Mergulho

O passado não só existe como muitas vezes é importantíssimo mergulhar no passado. O presente não é continuum nenhum entre um passado que já foi e um futuro que ainda não é. O passado existe dentro do presente. Mergulhar no passado é mergulhar numa camada mais profunda do próprio presente e de nós mesmos. 
Pelo menos essa é a sensação que eu tenho de vez em quando, ao ver um grande filme do passado, ou escutar um grande álbum, ou ler um grande livro, ou algo do tipo. É quando sinto que aquilo mexeu comigo como raramente coisas do presente mexem com a gente, porque não se fazem grandes obras assim o tempo todo. 

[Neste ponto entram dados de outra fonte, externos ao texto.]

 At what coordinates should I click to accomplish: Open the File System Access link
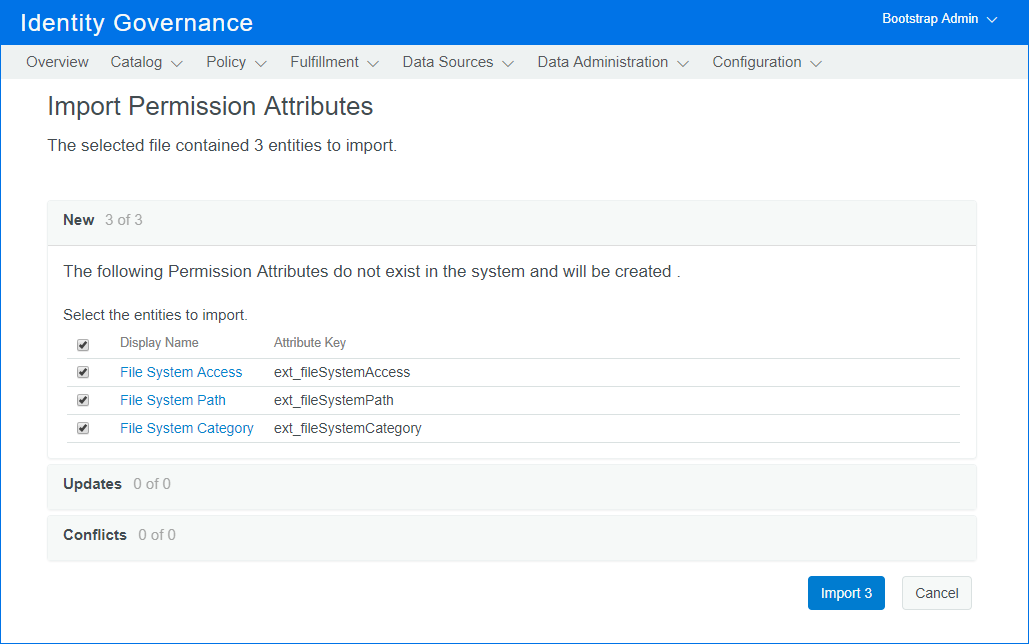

Às vezes eu me acho muito voltado para o passado, corro o risco até de desdenhar muito do que se produz hoje, mas quando eu penso na quantidade de coisas incríveis atrás de mim e que eu ainda não vi, chega a dar vergonha de não ter mergulhado mais ainda. 

Não quero erigir nenhum monumento nem nada disso, não estou assumindo o passado como uma instância sagrada, nem nostálgica. Como disse, estou tomando o passado sobretudo como parte do presente. Sem esse senso de que existe um mundo todo atrás de nós, a gente fica muito autocentrado - mergulhar no passado é tomar conhecimento do que está dentro de nós e nem sabíamos.

Mesmo que seja só para bater, para achincalhar, acima de tudo para se divertir: é importantíssimo mergulhar no passado.

Enquanto prática, mergulhar no passado é algo que requer fôlego, capacidade pulmonar, que se ganha quanto mais se mergulha. A princípio, um filme da década de 30 vai parecer insuportável. Você assiste dois minutos e fica sem ar. Há o anacronismo, você espera que os heróis e vilões sejam como os de hoje, que a linguagem seja como a de hoje. Mas, com o tempo, você está quase respirando embaixo d'água, capaz de ir até os limites da pressão que o corpo pode aguentar.

E aí a gente volta pra superfície e espirra tudo, igual baleia.